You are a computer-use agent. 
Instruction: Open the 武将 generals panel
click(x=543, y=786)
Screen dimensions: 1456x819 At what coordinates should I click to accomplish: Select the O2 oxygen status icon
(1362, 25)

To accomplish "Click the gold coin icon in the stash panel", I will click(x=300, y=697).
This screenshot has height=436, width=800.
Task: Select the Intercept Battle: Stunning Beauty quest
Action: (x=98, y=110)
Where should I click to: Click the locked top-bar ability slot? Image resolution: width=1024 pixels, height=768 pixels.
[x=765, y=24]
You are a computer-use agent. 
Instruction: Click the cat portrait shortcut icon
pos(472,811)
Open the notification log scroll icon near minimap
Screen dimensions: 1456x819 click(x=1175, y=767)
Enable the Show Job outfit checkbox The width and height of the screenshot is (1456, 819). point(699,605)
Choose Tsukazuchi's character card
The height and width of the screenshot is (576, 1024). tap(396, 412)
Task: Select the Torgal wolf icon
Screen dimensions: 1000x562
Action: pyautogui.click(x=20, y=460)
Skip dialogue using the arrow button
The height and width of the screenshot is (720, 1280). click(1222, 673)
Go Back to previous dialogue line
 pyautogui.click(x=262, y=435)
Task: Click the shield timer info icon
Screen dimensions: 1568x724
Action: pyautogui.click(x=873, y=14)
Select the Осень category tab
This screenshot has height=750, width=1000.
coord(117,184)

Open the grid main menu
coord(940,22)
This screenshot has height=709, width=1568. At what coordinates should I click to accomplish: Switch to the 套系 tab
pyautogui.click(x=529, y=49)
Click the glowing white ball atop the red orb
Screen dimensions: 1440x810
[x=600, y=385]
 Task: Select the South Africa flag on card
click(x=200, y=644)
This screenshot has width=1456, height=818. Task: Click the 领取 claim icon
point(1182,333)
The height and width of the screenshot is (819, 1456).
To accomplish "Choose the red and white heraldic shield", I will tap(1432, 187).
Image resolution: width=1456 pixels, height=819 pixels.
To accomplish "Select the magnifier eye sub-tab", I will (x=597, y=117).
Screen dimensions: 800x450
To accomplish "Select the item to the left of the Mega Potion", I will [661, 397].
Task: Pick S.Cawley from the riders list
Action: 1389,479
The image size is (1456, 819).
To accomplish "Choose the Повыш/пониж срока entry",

══════════════════════════════

Exercise instructions
Give all the entries above again with every "Image resolution" switched to "Display resolution" and everything else unchanged.

Correct result
You are a computer-use agent. 
Instruction: Open the 武将 generals panel
click(x=543, y=786)
Screen dimensions: 1456x819 At what coordinates should I click to accomplish: Select the O2 oxygen status icon
(1362, 25)

To accomplish "Click the gold coin icon in the stash panel", I will click(x=300, y=697).
This screenshot has height=436, width=800.
Task: Select the Intercept Battle: Stunning Beauty quest
Action: (x=98, y=110)
Where should I click to: Click the locked top-bar ability slot? Display resolution: width=1024 pixels, height=768 pixels.
[x=765, y=24]
You are a computer-use agent. 
Instruction: Click the cat portrait shortcut icon
pos(472,811)
Open the notification log scroll icon near minimap
Screen dimensions: 1456x819 click(x=1175, y=767)
Enable the Show Job outfit checkbox The width and height of the screenshot is (1456, 819). point(699,605)
Choose Tsukazuchi's character card
The height and width of the screenshot is (576, 1024). tap(396, 412)
Task: Select the Torgal wolf icon
Screen dimensions: 1000x562
Action: pyautogui.click(x=20, y=460)
Skip dialogue using the arrow button
The height and width of the screenshot is (720, 1280). click(1222, 673)
Go Back to previous dialogue line
 pyautogui.click(x=262, y=435)
Task: Click the shield timer info icon
Screen dimensions: 1568x724
Action: pyautogui.click(x=873, y=14)
Select the Осень category tab
This screenshot has height=750, width=1000.
coord(117,184)

Open the grid main menu
coord(940,22)
This screenshot has height=709, width=1568. At what coordinates should I click to accomplish: Switch to the 套系 tab
pyautogui.click(x=529, y=49)
Click the glowing white ball atop the red orb
Screen dimensions: 1440x810
[x=600, y=385]
 Task: Select the South Africa flag on card
click(x=200, y=644)
This screenshot has width=1456, height=818. Task: Click the 领取 claim icon
point(1182,333)
The height and width of the screenshot is (819, 1456).
To accomplish "Choose the red and white heraldic shield", I will tap(1432, 187).
Display resolution: width=1456 pixels, height=819 pixels.
To accomplish "Select the magnifier eye sub-tab", I will (x=597, y=117).
Screen dimensions: 800x450
To accomplish "Select the item to the left of the Mega Potion", I will [661, 397].
Task: Pick S.Cawley from the riders list
Action: 1389,479
The image size is (1456, 819).
To accomplish "Choose the Повыш/пониж срока entry",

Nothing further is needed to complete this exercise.